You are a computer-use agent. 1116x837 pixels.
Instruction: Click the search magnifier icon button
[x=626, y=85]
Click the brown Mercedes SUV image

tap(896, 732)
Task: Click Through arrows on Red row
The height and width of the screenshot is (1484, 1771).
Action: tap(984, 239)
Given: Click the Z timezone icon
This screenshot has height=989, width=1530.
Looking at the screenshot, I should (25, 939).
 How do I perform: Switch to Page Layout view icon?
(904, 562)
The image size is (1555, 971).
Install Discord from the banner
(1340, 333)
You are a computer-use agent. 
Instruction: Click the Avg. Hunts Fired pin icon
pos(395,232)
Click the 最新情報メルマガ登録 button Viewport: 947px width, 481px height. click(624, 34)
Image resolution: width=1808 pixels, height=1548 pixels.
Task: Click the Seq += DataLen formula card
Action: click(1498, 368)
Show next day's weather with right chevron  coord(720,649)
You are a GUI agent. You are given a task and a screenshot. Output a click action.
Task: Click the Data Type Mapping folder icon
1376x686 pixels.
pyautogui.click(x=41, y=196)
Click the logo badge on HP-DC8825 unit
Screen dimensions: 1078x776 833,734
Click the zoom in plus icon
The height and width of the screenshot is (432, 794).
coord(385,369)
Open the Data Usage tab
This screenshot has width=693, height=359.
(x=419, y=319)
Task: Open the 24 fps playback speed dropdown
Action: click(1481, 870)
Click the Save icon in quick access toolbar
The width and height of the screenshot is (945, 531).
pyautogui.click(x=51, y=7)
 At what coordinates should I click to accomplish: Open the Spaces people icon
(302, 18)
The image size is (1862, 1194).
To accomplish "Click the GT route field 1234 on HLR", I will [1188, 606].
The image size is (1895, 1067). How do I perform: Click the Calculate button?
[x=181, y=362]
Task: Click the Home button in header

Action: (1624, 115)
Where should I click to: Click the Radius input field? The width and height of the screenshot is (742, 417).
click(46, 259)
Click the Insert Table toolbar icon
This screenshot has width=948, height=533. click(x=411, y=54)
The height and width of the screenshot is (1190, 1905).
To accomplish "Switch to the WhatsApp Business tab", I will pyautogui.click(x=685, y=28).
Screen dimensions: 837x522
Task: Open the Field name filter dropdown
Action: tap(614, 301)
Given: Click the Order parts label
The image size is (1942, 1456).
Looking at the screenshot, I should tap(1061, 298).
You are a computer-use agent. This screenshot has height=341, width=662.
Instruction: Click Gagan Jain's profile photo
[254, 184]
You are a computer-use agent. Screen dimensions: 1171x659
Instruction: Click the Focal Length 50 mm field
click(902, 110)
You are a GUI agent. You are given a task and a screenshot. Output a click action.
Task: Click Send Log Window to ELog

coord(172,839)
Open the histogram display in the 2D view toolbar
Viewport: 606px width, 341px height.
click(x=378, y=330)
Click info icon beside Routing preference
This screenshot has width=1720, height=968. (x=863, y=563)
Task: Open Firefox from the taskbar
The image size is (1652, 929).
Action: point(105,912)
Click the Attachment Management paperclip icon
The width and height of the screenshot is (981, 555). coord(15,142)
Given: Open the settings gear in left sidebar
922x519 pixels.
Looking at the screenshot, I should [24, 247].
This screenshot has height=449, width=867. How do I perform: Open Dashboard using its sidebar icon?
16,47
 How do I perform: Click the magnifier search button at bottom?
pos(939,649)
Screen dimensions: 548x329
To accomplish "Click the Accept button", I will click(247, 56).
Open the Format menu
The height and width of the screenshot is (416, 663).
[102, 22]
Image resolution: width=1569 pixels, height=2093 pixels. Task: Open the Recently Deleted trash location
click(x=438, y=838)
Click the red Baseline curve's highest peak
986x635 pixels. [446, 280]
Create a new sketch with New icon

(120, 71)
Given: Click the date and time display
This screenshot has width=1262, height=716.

..............................

Your objective → Look for the word "agent" in the data, then return every line that contains it.

Task solution →
You are a computer-use agent. 1116x837 pixels.
You are a computer-use agent. 
You are a GUI agent. You are given a task and a screenshot. Output a click action.
You are a computer-use agent. This screenshot has height=341, width=662.
You are a computer-use agent. Screen dimensions: 1171x659
You are a GUI agent. You are given a task and a screenshot. Output a click action.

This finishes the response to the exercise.